文摘【Purposes】The new energy generation represented by wind power is the most realistic strategic choice to achieve the goals of carbon peaking and carbon neutrality. To absorb renewable energy electricity in power grids, a new probabilistic evaluation method for available transmission capacity in transmission systems is proposed based on joint cumulants, and a decision model for risk available transmission capacity based on expected quantiles is proposed accordingly. As a vital component of available transmission capacity(ATC) calculation, the transmission reliability margin(TRM), as a reserved transmission capacity, reflects the impact of uncertainty factors on transmission capacity.

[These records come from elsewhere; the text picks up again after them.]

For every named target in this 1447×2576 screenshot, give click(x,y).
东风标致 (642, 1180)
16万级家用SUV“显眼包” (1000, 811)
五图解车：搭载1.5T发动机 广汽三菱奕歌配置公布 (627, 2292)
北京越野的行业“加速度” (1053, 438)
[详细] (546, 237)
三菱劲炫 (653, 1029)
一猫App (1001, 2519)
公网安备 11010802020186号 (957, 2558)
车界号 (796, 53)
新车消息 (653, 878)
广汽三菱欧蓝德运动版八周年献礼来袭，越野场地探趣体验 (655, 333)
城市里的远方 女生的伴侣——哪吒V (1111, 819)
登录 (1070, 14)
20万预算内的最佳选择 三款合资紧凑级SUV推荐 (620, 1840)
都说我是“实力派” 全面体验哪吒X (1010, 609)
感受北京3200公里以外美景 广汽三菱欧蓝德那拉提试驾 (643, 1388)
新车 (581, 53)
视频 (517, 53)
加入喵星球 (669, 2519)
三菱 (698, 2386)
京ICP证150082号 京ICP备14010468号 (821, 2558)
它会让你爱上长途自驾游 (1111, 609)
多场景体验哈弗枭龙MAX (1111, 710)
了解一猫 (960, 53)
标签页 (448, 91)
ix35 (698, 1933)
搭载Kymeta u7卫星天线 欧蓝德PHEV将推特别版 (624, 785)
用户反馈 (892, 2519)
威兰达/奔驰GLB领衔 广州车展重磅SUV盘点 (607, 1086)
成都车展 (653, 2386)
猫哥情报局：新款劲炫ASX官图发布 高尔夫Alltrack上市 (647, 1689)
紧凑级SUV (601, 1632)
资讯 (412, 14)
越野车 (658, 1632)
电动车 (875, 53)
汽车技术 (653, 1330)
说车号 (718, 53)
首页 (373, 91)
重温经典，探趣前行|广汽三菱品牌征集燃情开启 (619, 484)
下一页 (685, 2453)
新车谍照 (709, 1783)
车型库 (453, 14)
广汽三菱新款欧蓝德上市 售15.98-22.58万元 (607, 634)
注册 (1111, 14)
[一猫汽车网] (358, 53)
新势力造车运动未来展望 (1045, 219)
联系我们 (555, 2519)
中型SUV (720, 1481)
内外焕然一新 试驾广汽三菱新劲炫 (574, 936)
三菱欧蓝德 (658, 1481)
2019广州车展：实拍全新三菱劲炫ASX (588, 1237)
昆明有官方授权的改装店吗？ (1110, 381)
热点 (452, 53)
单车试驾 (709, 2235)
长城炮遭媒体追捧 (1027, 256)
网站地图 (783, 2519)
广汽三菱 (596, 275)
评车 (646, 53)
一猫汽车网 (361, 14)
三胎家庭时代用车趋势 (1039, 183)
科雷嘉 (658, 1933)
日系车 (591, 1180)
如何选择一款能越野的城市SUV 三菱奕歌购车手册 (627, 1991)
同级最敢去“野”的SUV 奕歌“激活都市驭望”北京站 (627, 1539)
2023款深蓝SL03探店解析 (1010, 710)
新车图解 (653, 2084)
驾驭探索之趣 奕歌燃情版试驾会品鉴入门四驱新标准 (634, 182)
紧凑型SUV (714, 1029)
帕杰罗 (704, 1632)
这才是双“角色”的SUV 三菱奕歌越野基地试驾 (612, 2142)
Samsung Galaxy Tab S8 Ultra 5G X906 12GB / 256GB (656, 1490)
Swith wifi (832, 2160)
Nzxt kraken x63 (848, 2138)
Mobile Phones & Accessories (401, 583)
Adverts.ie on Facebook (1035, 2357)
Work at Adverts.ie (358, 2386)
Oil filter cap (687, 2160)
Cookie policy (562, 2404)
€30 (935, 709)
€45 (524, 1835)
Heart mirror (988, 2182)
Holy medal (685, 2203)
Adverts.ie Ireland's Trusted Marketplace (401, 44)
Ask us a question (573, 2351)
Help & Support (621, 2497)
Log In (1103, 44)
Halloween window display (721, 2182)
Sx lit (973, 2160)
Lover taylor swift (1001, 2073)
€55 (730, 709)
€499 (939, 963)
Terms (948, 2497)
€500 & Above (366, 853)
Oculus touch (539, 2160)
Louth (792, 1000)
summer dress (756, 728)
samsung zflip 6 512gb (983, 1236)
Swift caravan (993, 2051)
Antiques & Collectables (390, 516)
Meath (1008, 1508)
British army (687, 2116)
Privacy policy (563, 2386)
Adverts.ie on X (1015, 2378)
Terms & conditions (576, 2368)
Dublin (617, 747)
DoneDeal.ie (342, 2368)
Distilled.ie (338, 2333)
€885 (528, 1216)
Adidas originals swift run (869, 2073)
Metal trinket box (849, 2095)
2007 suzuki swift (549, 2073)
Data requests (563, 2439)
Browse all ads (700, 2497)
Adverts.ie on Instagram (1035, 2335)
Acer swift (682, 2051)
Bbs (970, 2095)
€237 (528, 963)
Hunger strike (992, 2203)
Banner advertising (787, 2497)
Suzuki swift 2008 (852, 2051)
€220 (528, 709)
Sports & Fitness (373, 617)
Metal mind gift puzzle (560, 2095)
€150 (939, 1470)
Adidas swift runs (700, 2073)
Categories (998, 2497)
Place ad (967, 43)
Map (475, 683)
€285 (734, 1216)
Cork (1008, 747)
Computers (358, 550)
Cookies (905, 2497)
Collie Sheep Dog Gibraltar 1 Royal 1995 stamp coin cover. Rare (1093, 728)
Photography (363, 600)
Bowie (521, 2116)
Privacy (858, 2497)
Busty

However, in traditional calculation methods, TRM is determined through deterministic or probabilistic methods, which is difficult to reflect the risks brought by large-scale wind power consumption to ATC and cannot meet the requirements for transmission capacity risk management. 【Methods】Firstly, to address the issue that the cumulative method requires variables to be independent of each other and cannot consider the correlation of wind power output, a joint cumulative method combined with FGM Copula function is proposed to characterize the correlation of wind power output;Secondly, for the probabilistic assessment of available transmission capacity, a probabilistic assessment model for available transmission capacity is established by combining the partition integration method and the Comish Fisher expansion;Finally, in response to the problem that decision methods based on value at risk only consider the probability achieved at the tail of the probability distribution and cannot describe the risks generated throughout the distribution, a risk available transmission capacity index based on expected quantiles is proposed, and its evaluation process is proposed. 【Results】Verify the feasibility and practicality of the proposed indicators and models through case analysis.